- Born: c. 899
- Died: c. 935
- Noble family: Salian dynasty
- Spouse: Hicha of Swabia
- Issue: Conrad the Red
- Father: presumably Werner IV
- Mother: presumably Oda

= Werner V (Salian) =

German count

Werner V (c. 899 – c. 935) was a Rhenish Franconian count in Nahegau, Speyergau and Wormsgau. He is one of the earliest-documented ancestors of the Salian dynasty that provided German kings and emperors of the Holy Roman Empire from 1024 to 1125.

Werner's origins have not been conclusively established: his ancestor presumably was Werner IV (also called Walaho), who appeared as a count in the Wormsgau about 840 and was married to Oda, a daughter of the Robertian count Robert III of Worms. He inherited the Worms estates, after Oda's brother, Robert the Strong, left his home and rose to power in West Francia. His daughter Wiltrud married the Conradine noble Eberhard (d. 902/03), a count in the Niederlahngau and brother of Conrad the Elder; she thereby became the aunt of future king Conrad I of Germany.

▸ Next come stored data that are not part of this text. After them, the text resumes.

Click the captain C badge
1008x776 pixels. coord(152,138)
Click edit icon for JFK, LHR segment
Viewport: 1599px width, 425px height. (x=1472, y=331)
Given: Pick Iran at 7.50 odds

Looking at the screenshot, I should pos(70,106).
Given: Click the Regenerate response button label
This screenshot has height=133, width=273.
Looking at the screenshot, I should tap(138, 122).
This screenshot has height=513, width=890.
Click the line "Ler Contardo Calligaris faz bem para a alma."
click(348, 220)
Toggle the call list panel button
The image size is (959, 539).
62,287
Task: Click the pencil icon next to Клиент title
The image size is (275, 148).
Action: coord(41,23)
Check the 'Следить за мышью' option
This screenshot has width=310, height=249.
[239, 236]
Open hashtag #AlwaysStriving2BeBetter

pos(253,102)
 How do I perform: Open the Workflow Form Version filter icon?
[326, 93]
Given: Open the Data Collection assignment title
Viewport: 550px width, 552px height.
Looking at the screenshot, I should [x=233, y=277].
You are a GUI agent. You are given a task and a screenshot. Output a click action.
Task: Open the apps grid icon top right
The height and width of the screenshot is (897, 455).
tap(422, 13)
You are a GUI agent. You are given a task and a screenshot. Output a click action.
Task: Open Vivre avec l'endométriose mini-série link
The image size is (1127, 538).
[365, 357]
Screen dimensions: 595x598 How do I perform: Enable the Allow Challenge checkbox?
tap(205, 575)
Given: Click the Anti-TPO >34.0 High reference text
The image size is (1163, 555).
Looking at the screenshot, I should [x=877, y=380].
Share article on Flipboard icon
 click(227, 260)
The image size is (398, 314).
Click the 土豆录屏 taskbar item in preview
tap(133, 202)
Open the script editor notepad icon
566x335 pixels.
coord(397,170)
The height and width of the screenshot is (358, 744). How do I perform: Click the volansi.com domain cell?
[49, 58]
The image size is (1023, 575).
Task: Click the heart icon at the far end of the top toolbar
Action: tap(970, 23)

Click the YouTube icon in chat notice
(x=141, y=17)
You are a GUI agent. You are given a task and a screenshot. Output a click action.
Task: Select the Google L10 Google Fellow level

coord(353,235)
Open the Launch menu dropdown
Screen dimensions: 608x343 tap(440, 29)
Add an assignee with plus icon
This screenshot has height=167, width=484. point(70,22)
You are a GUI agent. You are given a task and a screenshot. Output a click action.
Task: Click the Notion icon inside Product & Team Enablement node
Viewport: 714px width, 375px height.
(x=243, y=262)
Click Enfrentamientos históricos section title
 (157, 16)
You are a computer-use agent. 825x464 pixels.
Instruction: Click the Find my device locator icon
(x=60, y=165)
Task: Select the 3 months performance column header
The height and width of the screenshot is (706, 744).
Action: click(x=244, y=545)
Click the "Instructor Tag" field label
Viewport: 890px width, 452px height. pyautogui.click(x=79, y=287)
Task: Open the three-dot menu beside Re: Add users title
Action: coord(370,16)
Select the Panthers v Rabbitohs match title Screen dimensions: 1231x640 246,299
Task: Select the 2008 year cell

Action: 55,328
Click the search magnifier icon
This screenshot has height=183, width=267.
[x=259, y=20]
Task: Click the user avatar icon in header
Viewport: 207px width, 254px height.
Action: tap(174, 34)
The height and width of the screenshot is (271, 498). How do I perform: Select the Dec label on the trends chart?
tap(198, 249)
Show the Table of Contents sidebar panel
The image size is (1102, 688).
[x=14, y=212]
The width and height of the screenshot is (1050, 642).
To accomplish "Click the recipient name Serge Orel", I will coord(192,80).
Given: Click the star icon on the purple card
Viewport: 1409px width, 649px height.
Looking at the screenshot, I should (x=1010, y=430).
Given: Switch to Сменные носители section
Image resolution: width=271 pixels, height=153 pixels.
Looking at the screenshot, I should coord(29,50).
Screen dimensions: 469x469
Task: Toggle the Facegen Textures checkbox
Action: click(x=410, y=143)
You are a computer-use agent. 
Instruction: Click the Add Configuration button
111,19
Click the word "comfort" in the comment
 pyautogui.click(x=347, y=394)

Werner V first appeared as a count in 906; as he was related to the most powerful Franconian dynasties, he quickly assumed a leading position in the stem duchy, particularly after Conrad I had become duke and was elected king in 911. According to the contemporary chronicles by Flodoard, he had the Reims ecclesiastical lands in the Palatinate confiscated and the Bishop of Speyer blinded.

Werner married Hicha (c. 905 – 950), a daughter of Duke Burchard II of Swabia and his wife Regilinde of Zurich. Their only son was Conrad the Red, who was appointed Duke of Lotharingia in 944.